**Set exercise**
Count the lines in the entries below that contain the string "width", with case counting, and give only the number.

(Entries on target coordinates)
------------------------------------------------------------
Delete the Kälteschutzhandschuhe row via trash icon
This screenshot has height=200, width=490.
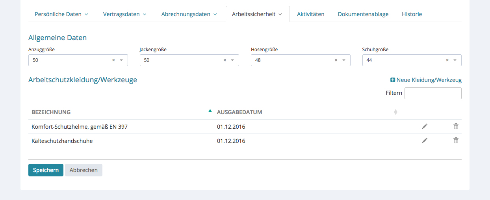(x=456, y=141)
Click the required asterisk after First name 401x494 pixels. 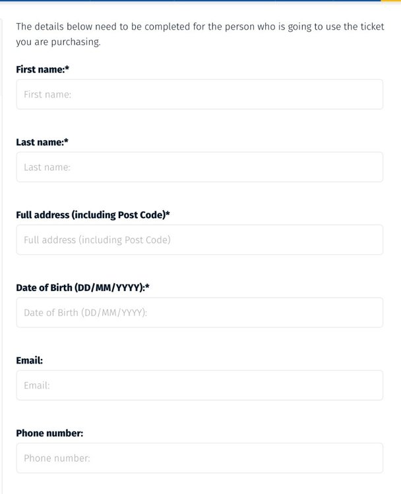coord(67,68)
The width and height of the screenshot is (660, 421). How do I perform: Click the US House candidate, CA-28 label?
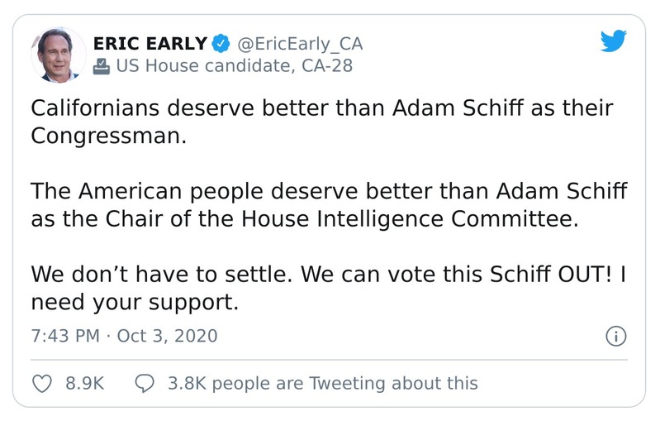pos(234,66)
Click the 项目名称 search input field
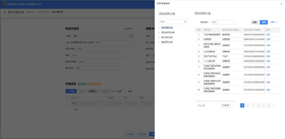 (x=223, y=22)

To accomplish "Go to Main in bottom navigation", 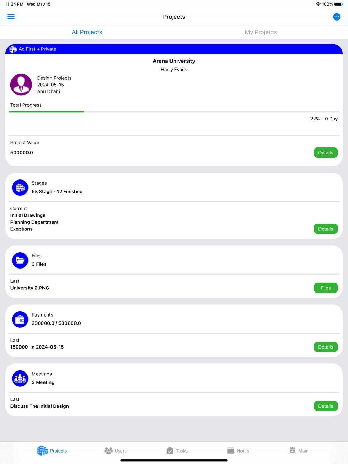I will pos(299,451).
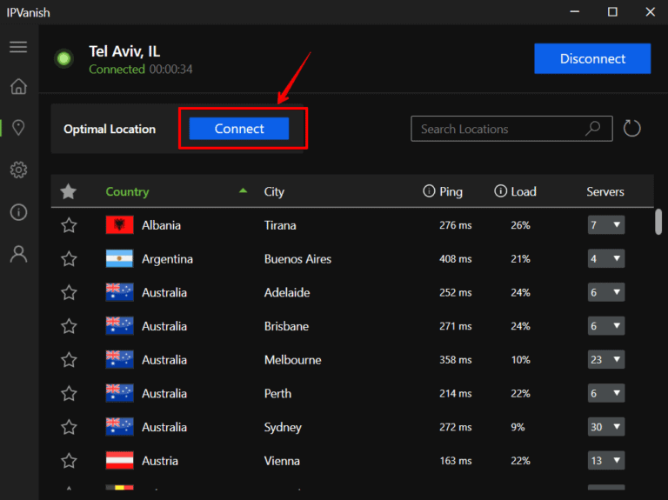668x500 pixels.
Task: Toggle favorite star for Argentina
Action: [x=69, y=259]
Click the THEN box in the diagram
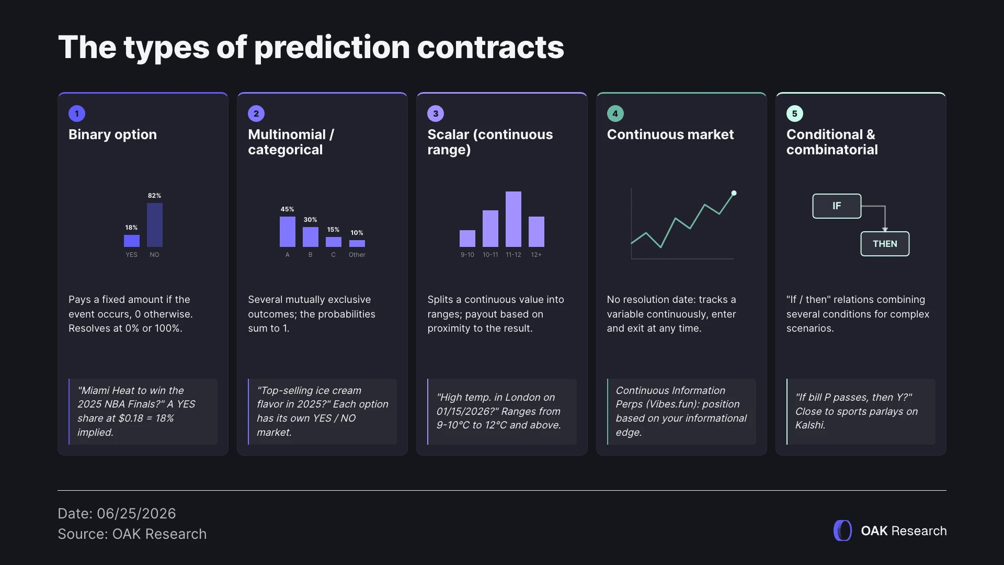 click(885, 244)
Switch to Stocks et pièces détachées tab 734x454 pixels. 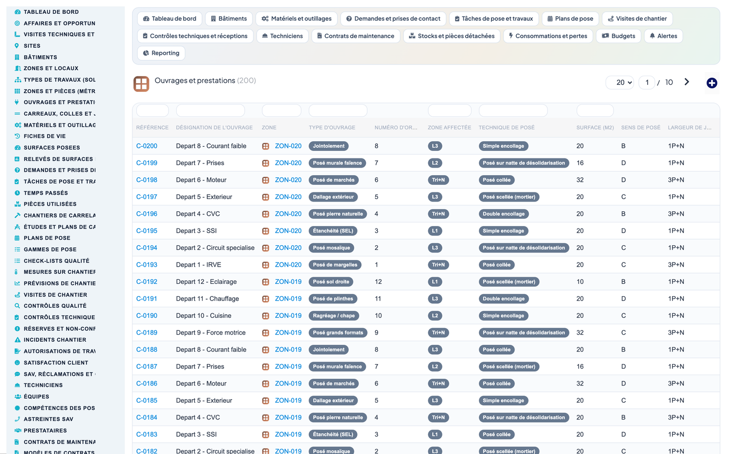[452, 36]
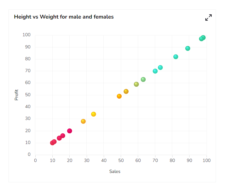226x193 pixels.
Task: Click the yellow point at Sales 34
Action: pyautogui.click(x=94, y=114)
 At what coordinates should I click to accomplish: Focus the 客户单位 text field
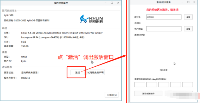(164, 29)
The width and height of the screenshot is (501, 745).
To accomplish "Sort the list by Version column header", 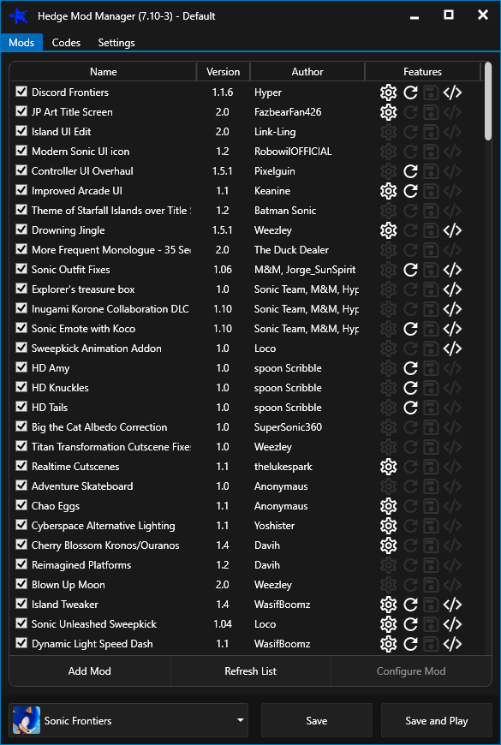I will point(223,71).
------------------------------------------------------------
**Problem solution**
3